Сами же они жили в скудном ограничении собственного тела, в не могущих не осточертеть четырехстенных коробках, передвигаясь от стола, на котором подписывали смертные приговоры, в кухню – чего-нибудь пожевать, а оттуда к постели, которая напоминала о последнем пристанище.
Те, души которых жгла правда, и они ее говорили, были выведены «в расход» первыми.
Феномен заключается в том, что в душах этих губителей рода человеческого не было даже малейшей искры искренности, прожигающей время знанием, что убитые ими превратятся в светочей будущего. О них же будут вспоминать с омерзением, отравляющим жизнь их потомкам, ибо такие понятия, как совесть, доброта и человечность, вечны, неуничтожимы, мстительны.
«Зубы Истории коварны, – писал Александр Блок, на себе чувствующий ее пасть, – и проклятия времени не избыть».
И тысячелетиями доказано действие закона, закрепленного Моисеем в пятой книге Торы «Дварим» («Второзаконие») – «ли накам вэ шилэм» – «Мне отмщение и аз воздам».
В этот поздний мертвый час я думал об ответственности законодателей разума, которые, оказывается, ничем не отличались от законодателей мод – на ненависть, справедливость, светлое будущее, окупившиеся морем крови, обернувшиеся преступлением, у которого нет срока давности.
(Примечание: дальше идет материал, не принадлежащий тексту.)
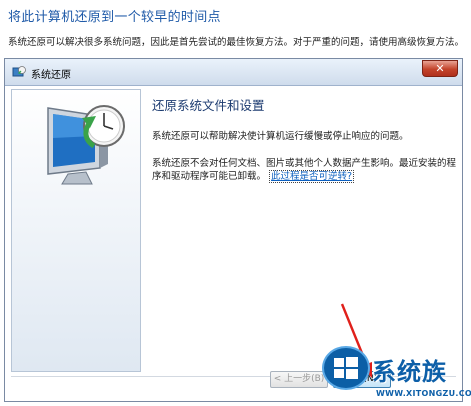 The image size is (471, 406). I want to click on close-icon: ✕, so click(440, 68). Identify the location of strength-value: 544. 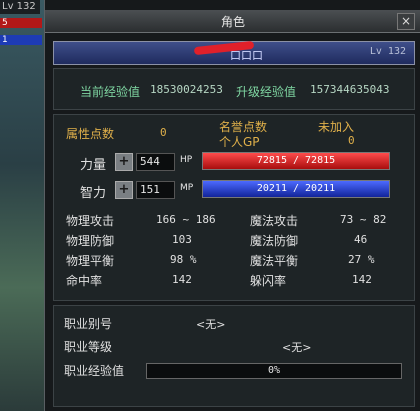
(156, 162). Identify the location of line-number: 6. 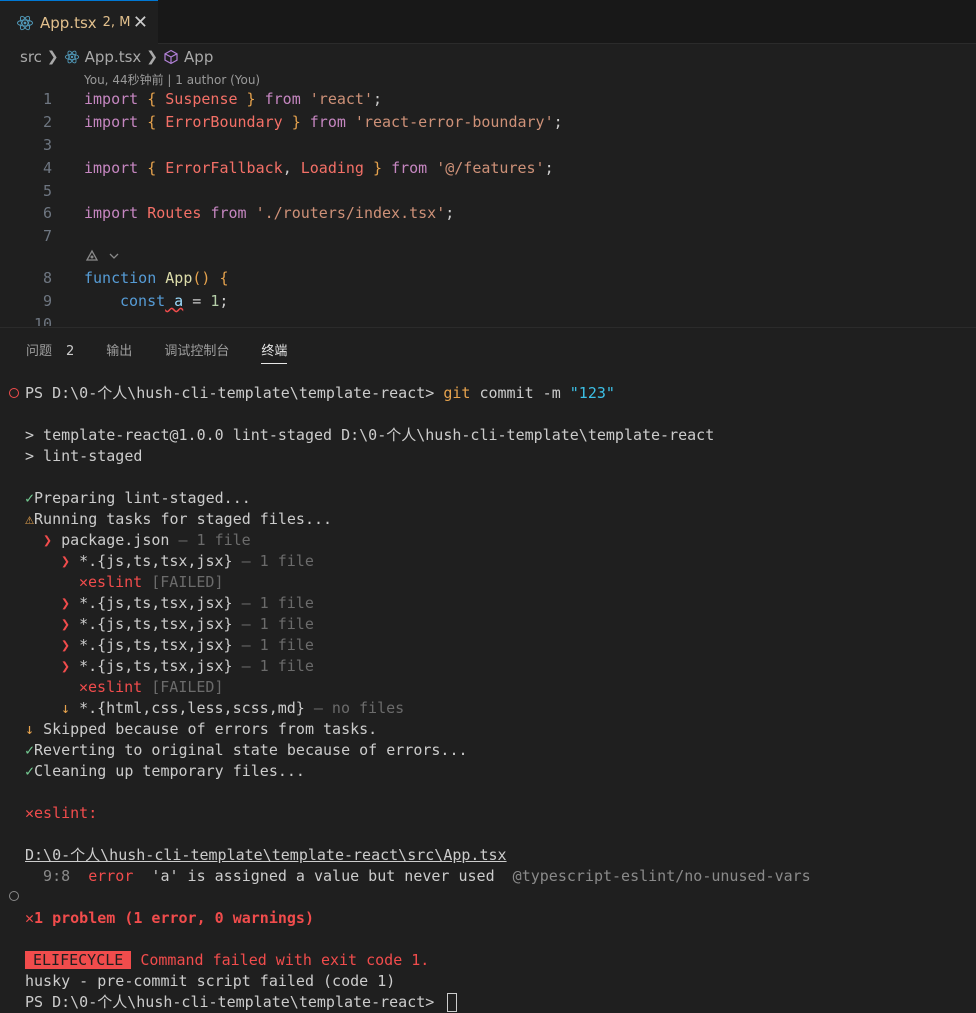
(47, 213).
В этот поздний мертвый час ночи у мертвых вод одного из самых эфемерных городов мира – Венеции – я дал себе обет – не подвергаться спасительной болезни амнезии.
Помнить, что над миллионами безвинных душ, забитых и забытых, как колодцы, как соты, окаменевшие горьким медом забвения, еще теплится парок слабой, все более угасающей, но надежды – на возмездие.
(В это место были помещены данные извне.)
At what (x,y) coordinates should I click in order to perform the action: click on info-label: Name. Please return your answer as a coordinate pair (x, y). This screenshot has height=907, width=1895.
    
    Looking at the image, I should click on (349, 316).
Много ли обетов давал я в своей жизни?
Обет читать про себя, а нередко и в голос, молитву «Кадиш» в дни поминовения родных и близких.
Обет – не думать плохо об окружающих, чтобы для меня не была неожиданной их неприязнь ко мне.
Покидая Совдепию в 1977, после всех переживаний и унижений в предотъездный год, я дал себе зарок, что нога моя не ступит на эту землю. Этот обет я нарушил в 1991, но все годы памятовал об оставшихся там, в покинутом мною мире, дорогих сердцу людях, которые, по словам пророка Ионы, не умеют отличить «правой руки от левой».
И еще помнил один единственный обет, данный мне за тысячи лет до моего прихода в мир: землю, обетованную мне Богом.
В самолете, несущем меня к этой земле, который казался левиафаном из Книги Ионы, я повторял про себя его слова, вбитые в детстве в мою память ребе Пружанским: «Объяли меня воды души моей, бездна заключила меня: морской травой была обвита голова моя. До основания гор я нисшел, земля своими запорами навек заградила меня; но Ты, Господи Боже мой, изведешь душу мою из ада».
И что бы со мной не происходило в любом углу земли, никто у меня не отнимет девственности переживания при встрече с Иерусалимом, Аялонской долиной, холмом Азека, на котором Давид победил Голиафа, с чудом памяти, хранящей эти места более трех тысячелетий.
Очнулся я от медных ударов.
Слабый ветерок пошевелил мертвые воды лагуны.
И вновь бликом, щепкой, щепоткой памяти всплыли строки того же стихотворения юного Блока, возникшего на этом пятачке, который держится на плаву в памяти человечества итальянским наречием, байронической грустью, блоковским ощущением своей головы, как отрубленной – Иоанна Крестителя:
В этот поздний час иконостас казался тусклым и заброшенным, чтобы на утро вновь расцвести в жадных глазах новых толп туристов.
И вдруг на обратном пути в гостиницу на меня явно снизошла с высот удивительная легкость существования, и я замер на несколько мгновений, чтобы до последней мельчайшей капли вобрать в себя эту легкость. Данный мною обет – не подвергаться амнезии – словно бы снял груз последних лет кажущейся осмысленной, а, по сути, бестолковой суеты.
Обет – это раскаяние и покаяние, ибо все мы, пока живы, виноваты перед мертвыми.
Эта невероятная легкость была как мгновенный укол, пронизывающий до запредельных корней жизни.